Looks fine to me. Btw, here is the textbook implementation that is more efficient even in the contended case.

void lock(volatile int *exclusion){    while (__sync_lock_test_and_set(exclusion, 1))        while (*exclusion)            ;}

So I'm wondering:

* Is it correct?

In the context mentioned, I would say yes.

* Is it optimal?

That's a loaded question. By reinventing the wheel you are also reinventing a lot of problems that have been solved by other implementations

• I'd expect a waste loop on failure where you aren't trying to access the lock word.

• Use of a full barrier in the unlock only needs to have release semantics (that's why you'd use __sync_lock_release, so that you'd get st1.rel on itanium instead of mf, or a lwsync on powerpc, ...). If you really only care about x86 or x86_64 the types of barriers used here or not don't matter as much (but if you where to make the jump to intel's itanium for an HP-IPF port then you wouldn't want this).

• you don't have the pause() instruction that you'd normally put before your waste loop.

• when there is contention you want something, semop, or even a dumb sleep in desperation. If you really need the performance that this buys you then the futex suggestion is probably a good one. If you need the performance this buys you bad enough to maintain this code you have a lot of research to do.

Note that there was a comment saying that the release barrier wasn't required. That isn't true even on x86 because the release barrier also serves as an instruction to the compiler to not shuffle other memory accesses around the "barrier". Very much like what you'd get if you used asm ("" ::: "memory" ).

* on compare and swap

On x86 the sync_lock_test_and_set will map to a xchg instruction which has an implied lock prefix. Definitely the most compact generated code (esp. if you use a byte for the "lock word" instead of an int), but no less correct than if you used LOCK CMPXCHG. Use of compare and swap can be used for fancier algorthims (like putting a non-zero pointer to metadata for the first "waiter" into the lockword on failure).

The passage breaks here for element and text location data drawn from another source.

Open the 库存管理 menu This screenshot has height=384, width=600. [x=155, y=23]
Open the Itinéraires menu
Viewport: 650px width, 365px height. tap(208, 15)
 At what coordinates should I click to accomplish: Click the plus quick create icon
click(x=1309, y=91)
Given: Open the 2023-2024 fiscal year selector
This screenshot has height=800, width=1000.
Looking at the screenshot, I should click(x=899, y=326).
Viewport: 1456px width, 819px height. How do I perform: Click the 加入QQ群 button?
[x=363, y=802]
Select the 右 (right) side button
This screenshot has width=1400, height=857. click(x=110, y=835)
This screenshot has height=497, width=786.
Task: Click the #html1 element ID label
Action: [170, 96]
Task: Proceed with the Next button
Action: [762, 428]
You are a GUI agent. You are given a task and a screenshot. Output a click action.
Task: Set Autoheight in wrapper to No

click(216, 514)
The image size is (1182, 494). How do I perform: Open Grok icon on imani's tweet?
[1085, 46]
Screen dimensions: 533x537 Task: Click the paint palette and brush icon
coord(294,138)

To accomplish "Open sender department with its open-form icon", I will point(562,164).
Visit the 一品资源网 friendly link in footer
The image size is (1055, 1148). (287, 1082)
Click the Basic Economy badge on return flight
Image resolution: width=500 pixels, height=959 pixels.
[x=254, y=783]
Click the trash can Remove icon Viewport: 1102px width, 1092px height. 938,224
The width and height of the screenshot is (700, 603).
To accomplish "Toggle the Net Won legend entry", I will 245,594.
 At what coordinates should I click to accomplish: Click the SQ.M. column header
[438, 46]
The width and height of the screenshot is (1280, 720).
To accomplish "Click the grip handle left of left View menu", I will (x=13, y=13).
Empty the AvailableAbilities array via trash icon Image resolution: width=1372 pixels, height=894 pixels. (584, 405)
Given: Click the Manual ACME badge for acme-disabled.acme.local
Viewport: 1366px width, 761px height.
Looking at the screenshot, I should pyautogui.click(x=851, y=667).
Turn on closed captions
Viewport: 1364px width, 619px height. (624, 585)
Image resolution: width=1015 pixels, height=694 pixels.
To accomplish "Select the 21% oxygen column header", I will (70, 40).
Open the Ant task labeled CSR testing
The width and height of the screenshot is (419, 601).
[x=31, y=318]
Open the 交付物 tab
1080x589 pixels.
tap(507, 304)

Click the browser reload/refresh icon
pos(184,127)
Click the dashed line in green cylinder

In response to your questions:

1. Looks ok to me
2. Assuming the OS supports GCC (and GCC has the functions implemented); this should work on all x86 Operating Systems. The GCC documentation suggests that a warning will be produced if they are not supported on a given platform.
3. There's nothing x86-64 specific here, so I don't see why not. This can be expanded to cover any architecture that GCC supports, however there maybe more optimal ways of achieving this on non x86 architectures.
4. You might be slightly better off with using __sync_lock_release() in the unlock() case; as this will decrement the lock and add a memory barrier in a single operation. However, assuming that your assertion that there will rarely be contention; it looks good to me.